You would like to add an automatically updated timestamp in your text files. You can do that by adding 6 lines of code to your .vimrc.

The following command will call the function LastMod() whenever a buffer of file is written.

autocmd BufWritePre,FileWritePre *.html   call LastMod()

The following function will find all files containing 'Last modified:' and replace them with the current date and time.

fun LastMod()
  exe "%g/Last modified: /s/Last modified: .*/Last modified: " . strftime("%Y-%m-%d %T")
endfun

The biggest problem with this function is that using the :substitute function will move the cursor to the beginning of the line. This will even happen when nothing gets replaced. This is extremely annoying.

This can be fixed by remembering the current column and setting the cursor back to that after the command. Remembering the cursor position is easy.

let save_cursor = getpos(".")

And restoring it is not much harder.

call setpos('.', save_cursor)

I added . "/e" to the and of the regex to catch errors. Without the e flag an error will happen when there is no line matching the regex.

With all these changes the code now looks like this:

fun LastMod()
    let save_cursor = getpos(".")
    exe "%s/Last modified: .*/Last modified: " . strftime("%Y-%b-%d %X") . "/e"
    call setpos('.', save_cursor)
endfun

Vim outliner is an outliner tool. As the name implies you can write outlines with it, but with this particular one you can also create todo lists. A todo list can be created without much effort.

First open your todo file, todo.otl for example. By using the otl extension, Vim outliner will be loaded automatically.

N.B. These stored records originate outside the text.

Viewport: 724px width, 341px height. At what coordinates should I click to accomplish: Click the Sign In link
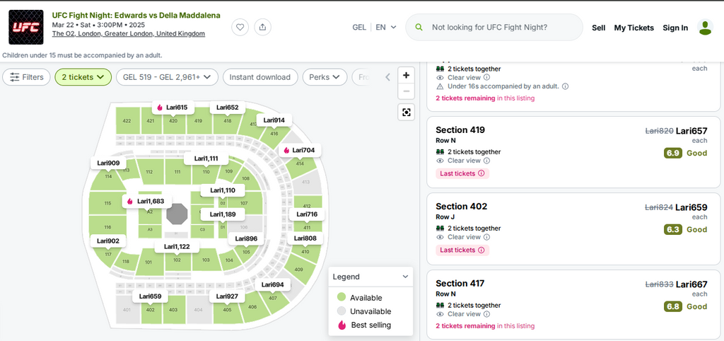(675, 28)
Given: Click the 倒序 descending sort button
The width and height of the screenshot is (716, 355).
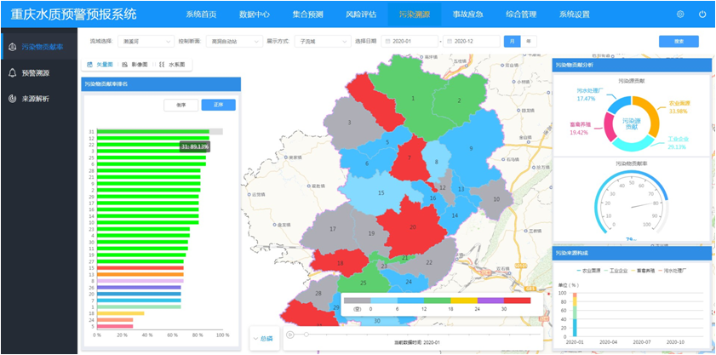Looking at the screenshot, I should (x=180, y=105).
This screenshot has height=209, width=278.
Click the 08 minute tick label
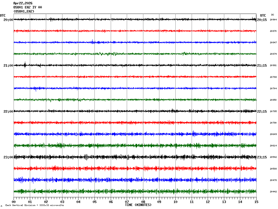tap(143, 202)
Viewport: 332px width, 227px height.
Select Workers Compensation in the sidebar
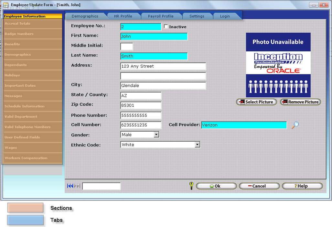(x=26, y=158)
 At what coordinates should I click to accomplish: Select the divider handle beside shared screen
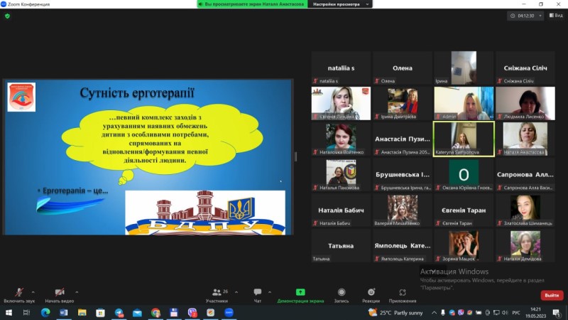tap(295, 156)
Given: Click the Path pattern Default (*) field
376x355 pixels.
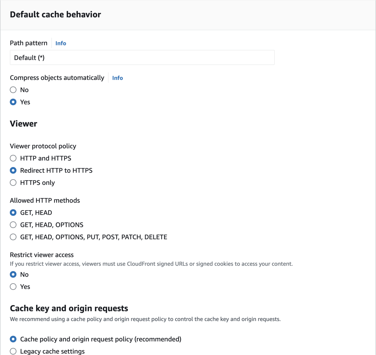Looking at the screenshot, I should click(142, 58).
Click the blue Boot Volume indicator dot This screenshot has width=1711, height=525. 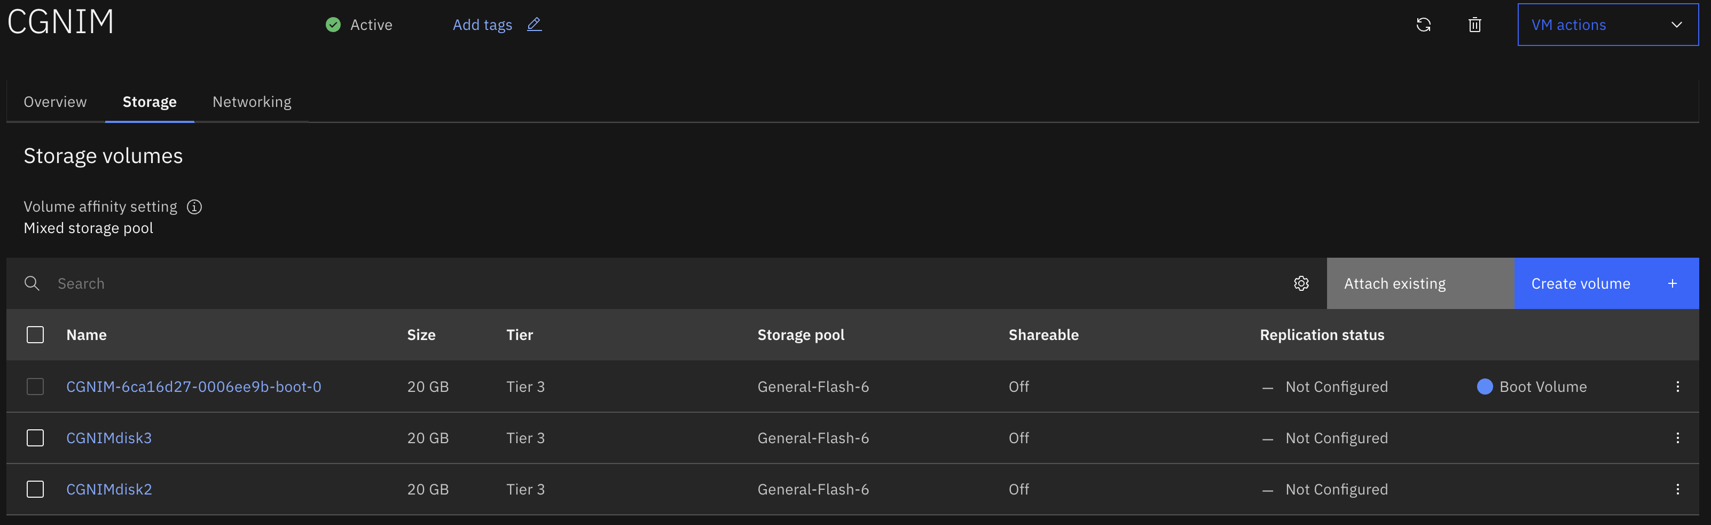click(1485, 387)
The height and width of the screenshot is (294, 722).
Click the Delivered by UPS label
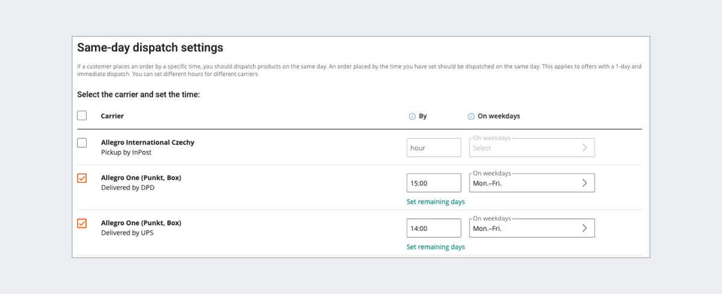click(127, 233)
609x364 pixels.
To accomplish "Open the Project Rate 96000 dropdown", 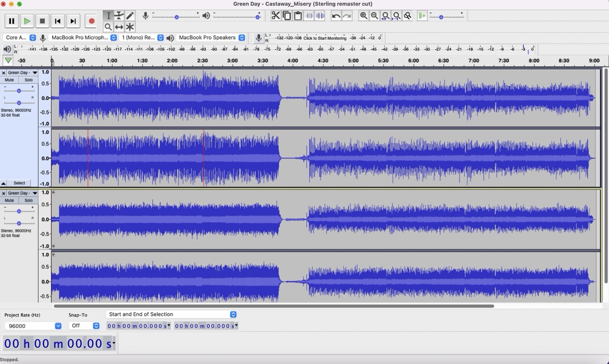I will pos(33,326).
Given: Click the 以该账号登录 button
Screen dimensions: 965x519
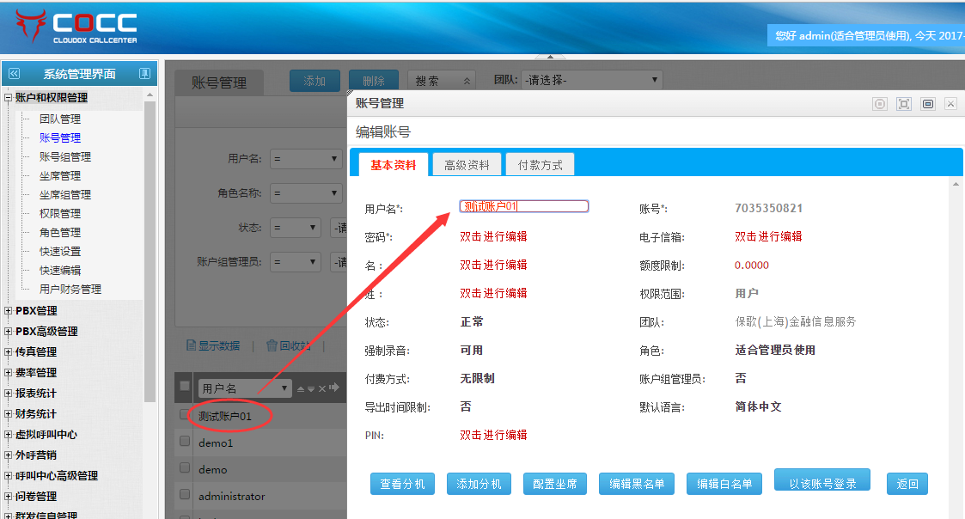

Next, type a task you have to do in the future. This could something like write blog post about Vim outliner. Remember, because this is Vim, you have to type i to start insert mode.

write blog post about Vim outliner

Then type ,,cb this will insert a checkbox in front the current line. Which will make the line look like this:

[_] write blog post about Vim outliner

So now you start writing the blog post. When you're done after a few minutes (about 30min). You can check of the item on the list. Do this by typing ,,cx. Your file will look like this now:

[X] write blog post about Vim outliner

And this concludes this first How To blog post about Vim outliner.

Summary

Add a checkbox,,cb
Check a checkbox,,cx

Why don't we use words as tags? Search engines already know that words are tags. Why do we need to put an extra character (#) in front of a word to make it special? Here are two reasons I can think of.

The first reason is, that by using an extra character a website can make a link from the word that links to a search page or a special page for the tag. The problem is that if the post wasn't tagged then there would be no link. How can you find words that weren't tagged with the character? You would need an extra search interface for those words. But if you have that search interface you don't need to tag posts in the first place. Every word is a tag.

Second, the character also shows that the person writing the post actually meant for this word to be a tag. It's very specific. But there is no need to be this specific. As every word is a tag, you can still find a post if the words are written in there.

I think we don't need to use hashtags for tagging, just writing the words should be enough to help us find the posts we're looking for.